Task to carry out.
Copy out everything in the material from the line containing "At what coordinates" down to the end, both ends included. Leave the pictures out of your copy.

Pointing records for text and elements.
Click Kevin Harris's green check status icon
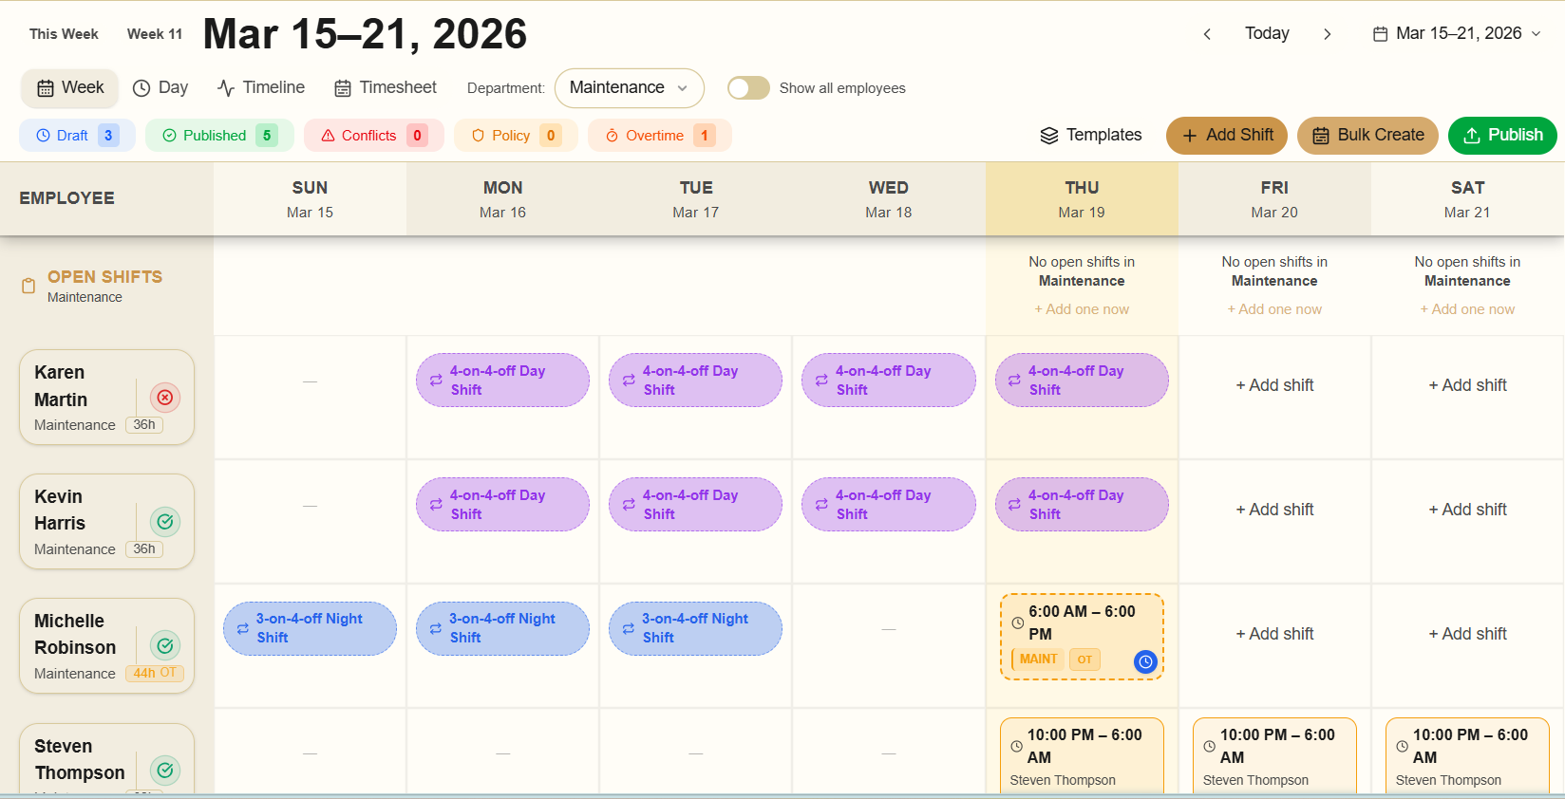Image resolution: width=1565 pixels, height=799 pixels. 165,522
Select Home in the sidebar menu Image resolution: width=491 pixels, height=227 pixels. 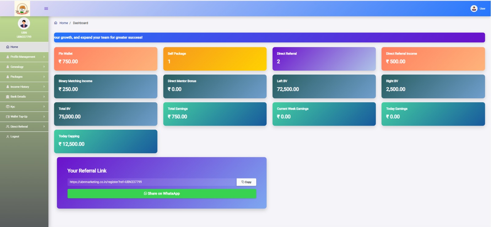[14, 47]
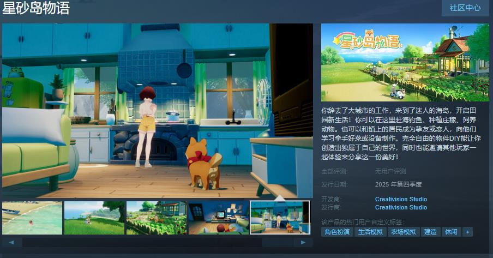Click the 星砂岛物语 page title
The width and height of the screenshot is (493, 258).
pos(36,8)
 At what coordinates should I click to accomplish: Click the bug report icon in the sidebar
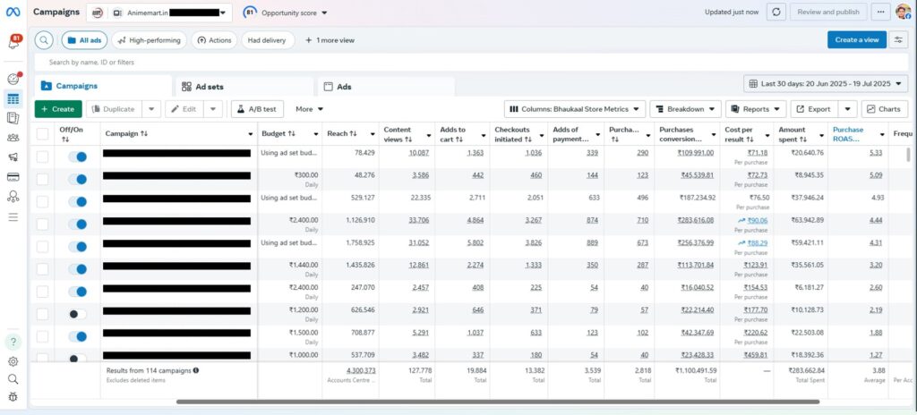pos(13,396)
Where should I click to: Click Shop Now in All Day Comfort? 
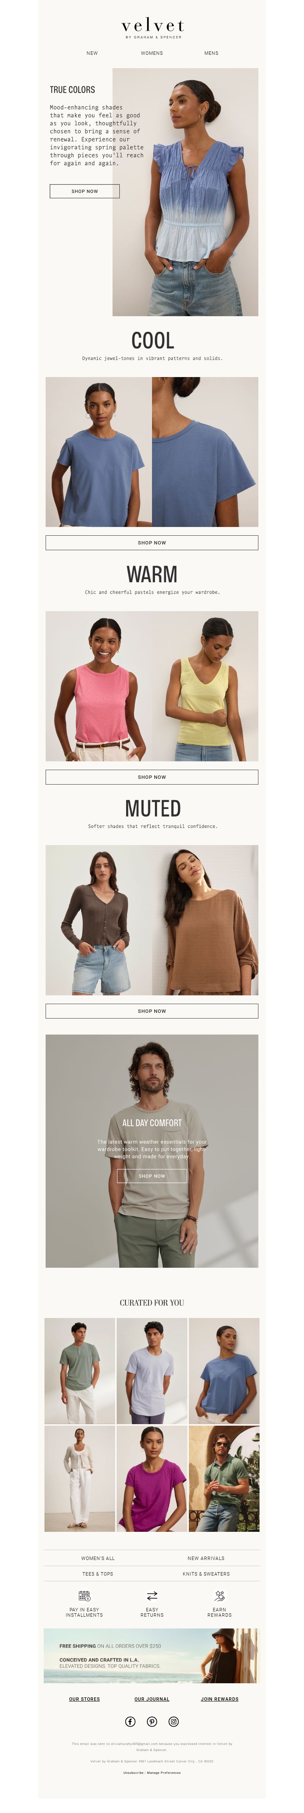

Solution for this problem.
 At what coordinates should I click to accomplish: Click the bug report icon in the sidebar
pos(13,396)
Where should I click to: Click Shop Now in All Day Comfort? 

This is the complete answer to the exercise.